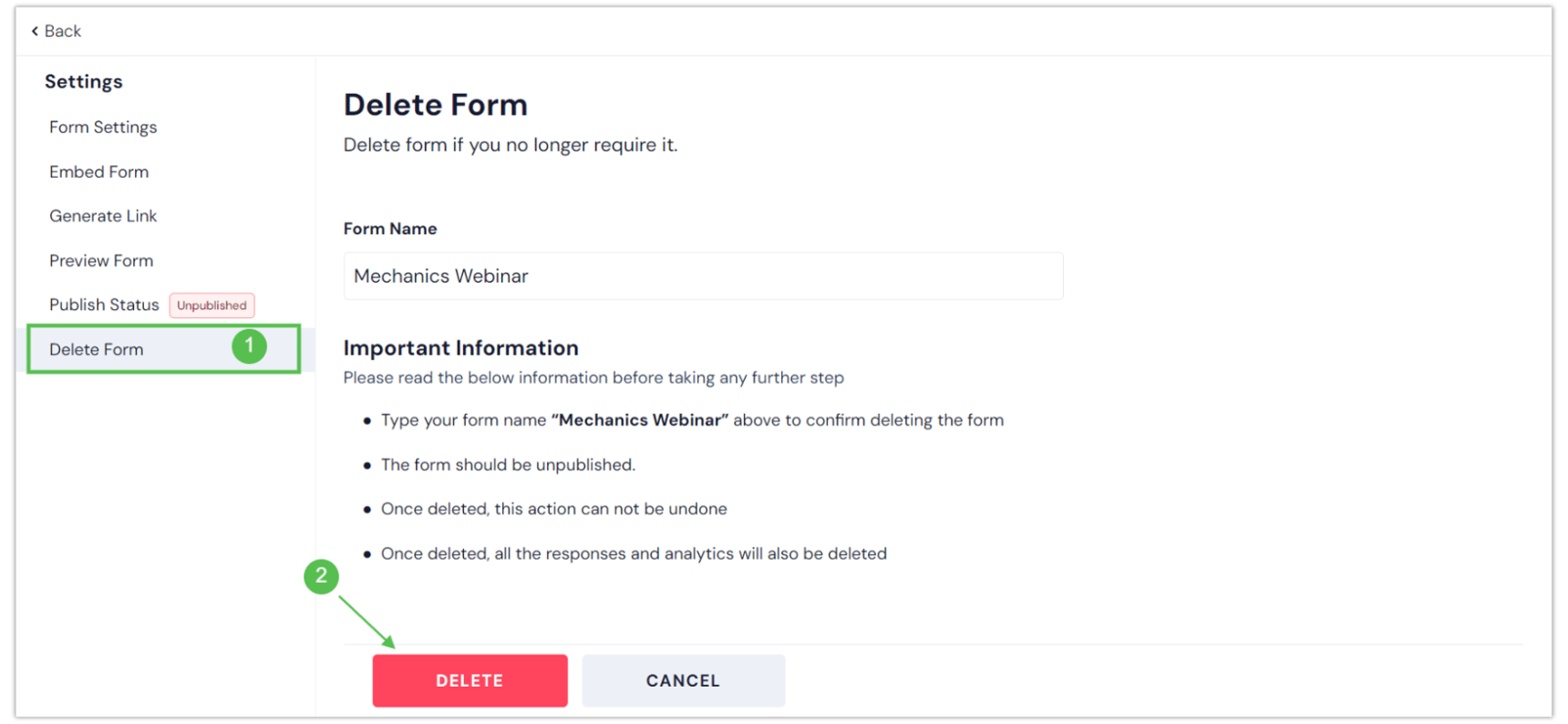Click the Important Information heading
This screenshot has height=724, width=1568.
tap(460, 347)
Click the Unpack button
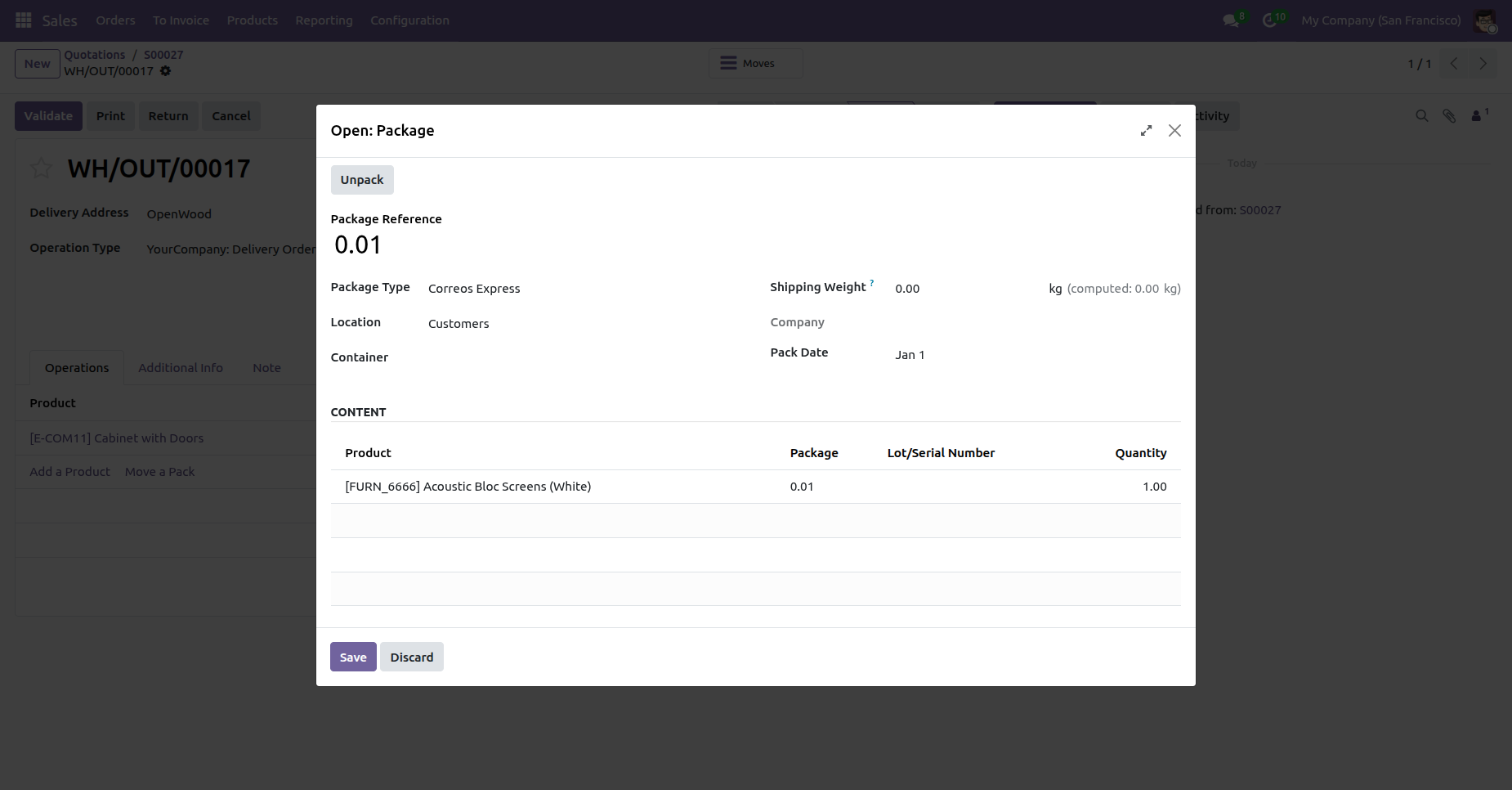 point(361,180)
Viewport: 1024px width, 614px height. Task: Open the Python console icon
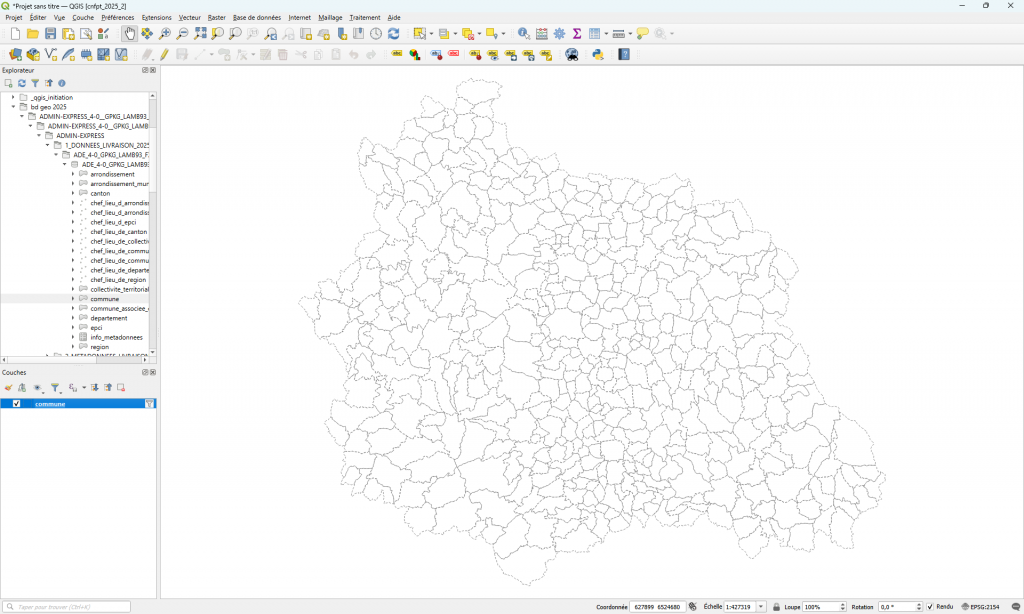597,55
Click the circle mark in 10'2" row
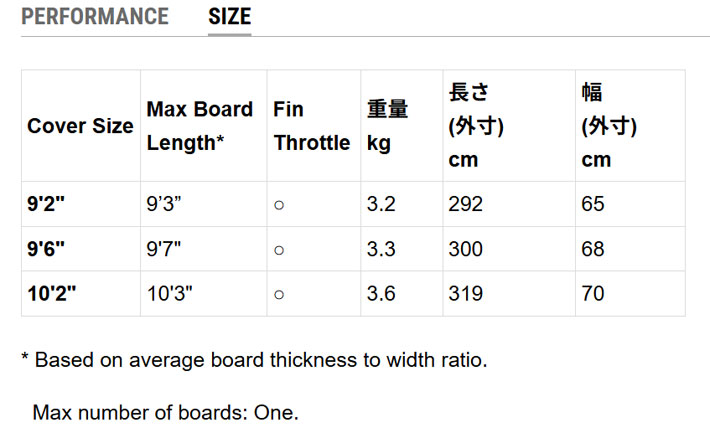Viewport: 710px width, 433px height. pyautogui.click(x=280, y=295)
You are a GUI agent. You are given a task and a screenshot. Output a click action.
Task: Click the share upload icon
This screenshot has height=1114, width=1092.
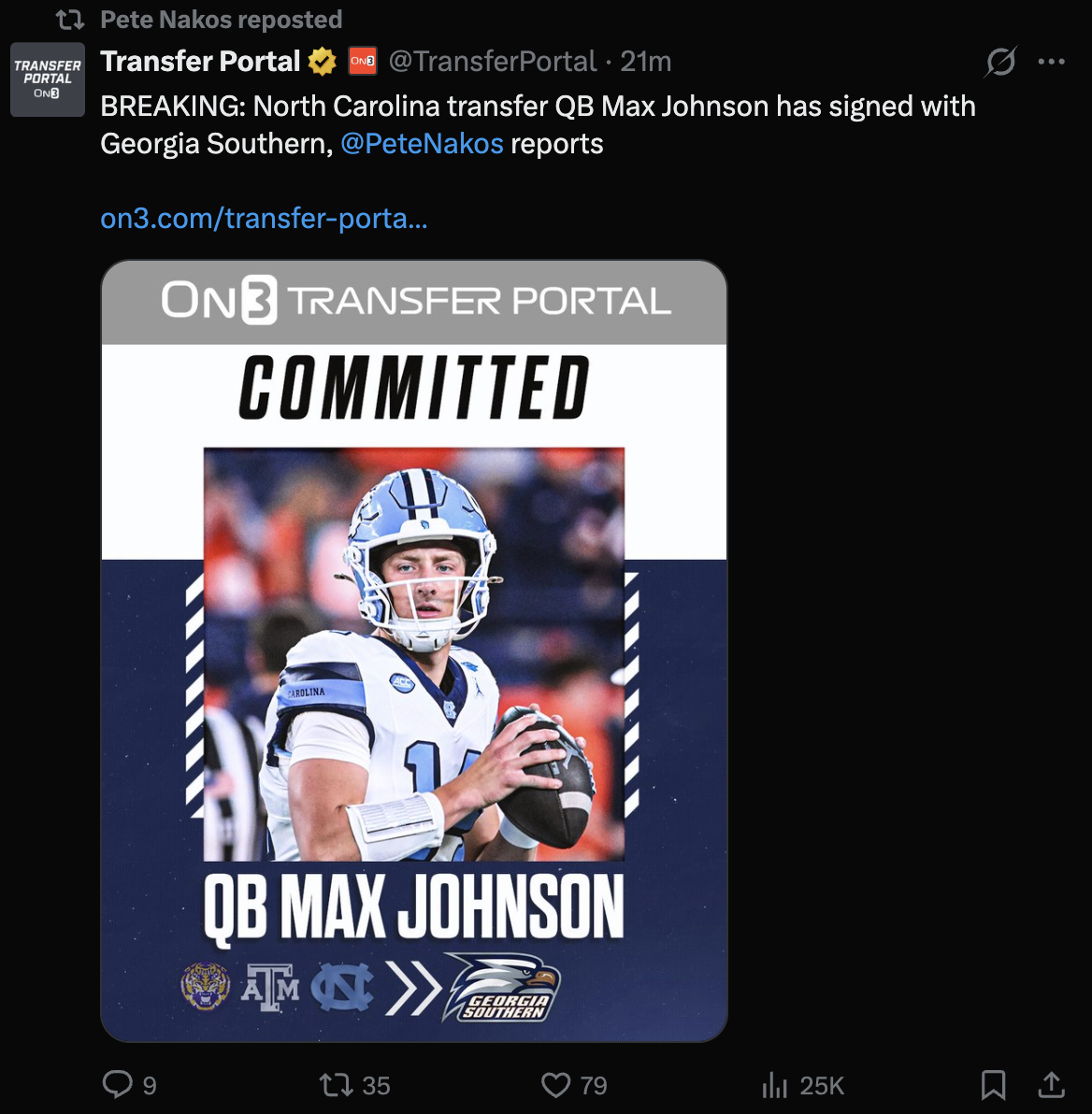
......
### Required work
Reproduce exactly, and only, the part of the entries above that runs from the line with "Click the Unpack button" to the last line, both included. Pictures stay out.

### Reply
Click the Unpack button
 point(361,180)
Viewport: 1024px width, 614px height. Task: Open the Python console icon
597,55
Click the circle mark in 10'2" row
Viewport: 710px width, 433px height. pyautogui.click(x=280, y=295)
You are a GUI agent. You are given a task and a screenshot. Output a click action.
Task: Click the share upload icon
This screenshot has height=1114, width=1092.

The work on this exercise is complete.